Records =
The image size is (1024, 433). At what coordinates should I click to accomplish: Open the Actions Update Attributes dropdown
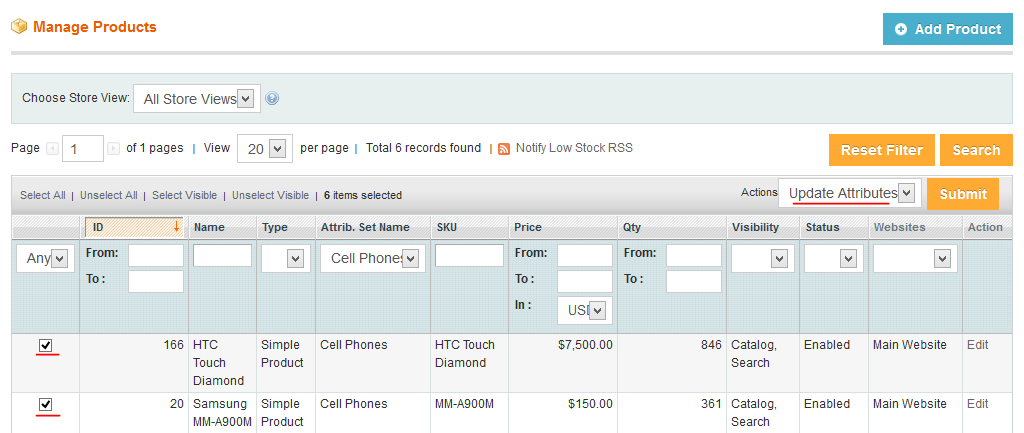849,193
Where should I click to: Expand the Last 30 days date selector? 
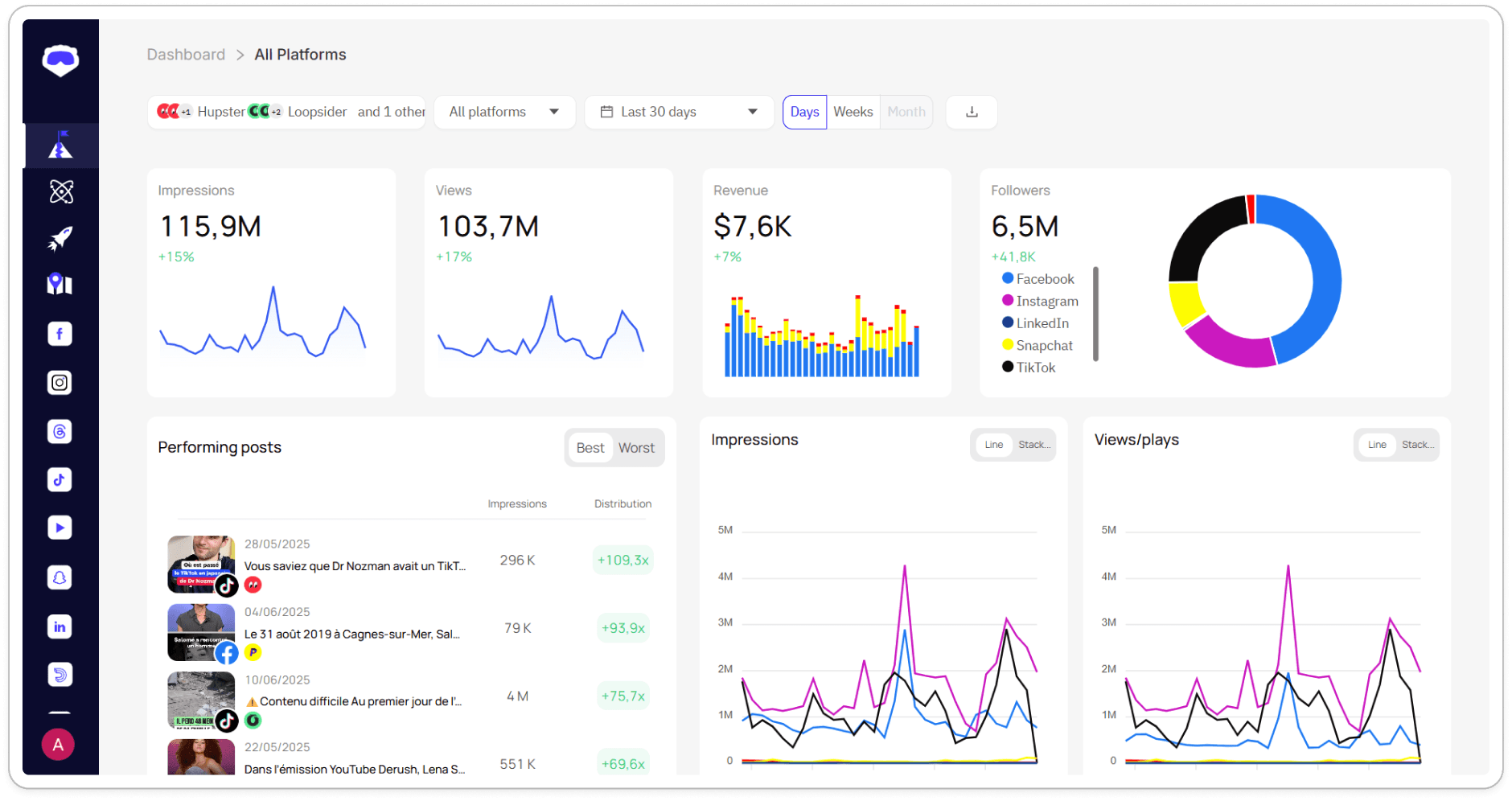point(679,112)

...

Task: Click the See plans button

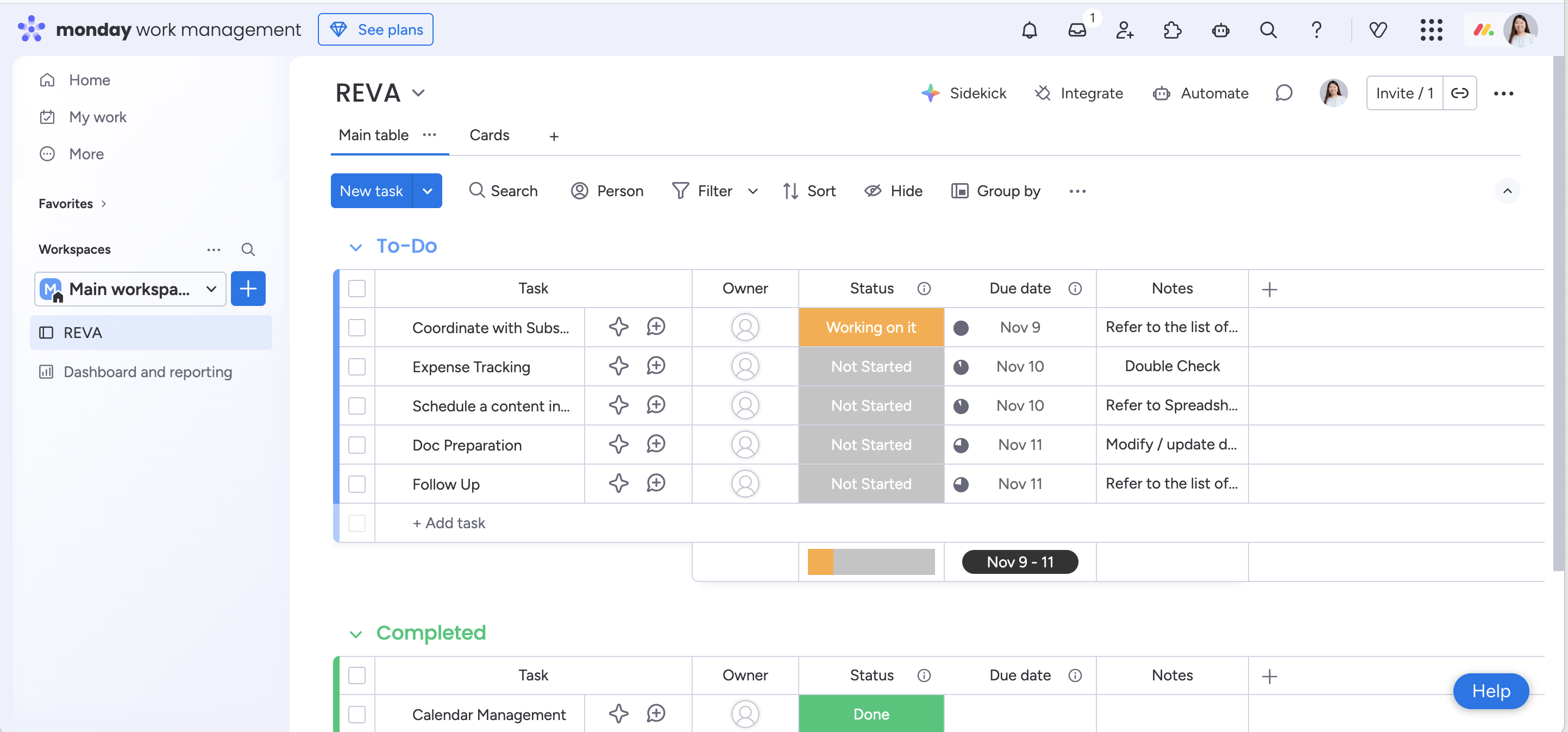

Written instruction =
Rewrite the entries starting with the line that contains "The image size" and going on through the line that contains "point(679,112)", swapping "dropdown" for "drop-down menu" and changing nothing else. Leave the pictures out of your answer.

Response =
The image size is (1024, 433). At what coordinates should I click to accomplish: Open the Actions Update Attributes drop-down menu
849,193
Where should I click to: Expand the Last 30 days date selector? 
point(679,112)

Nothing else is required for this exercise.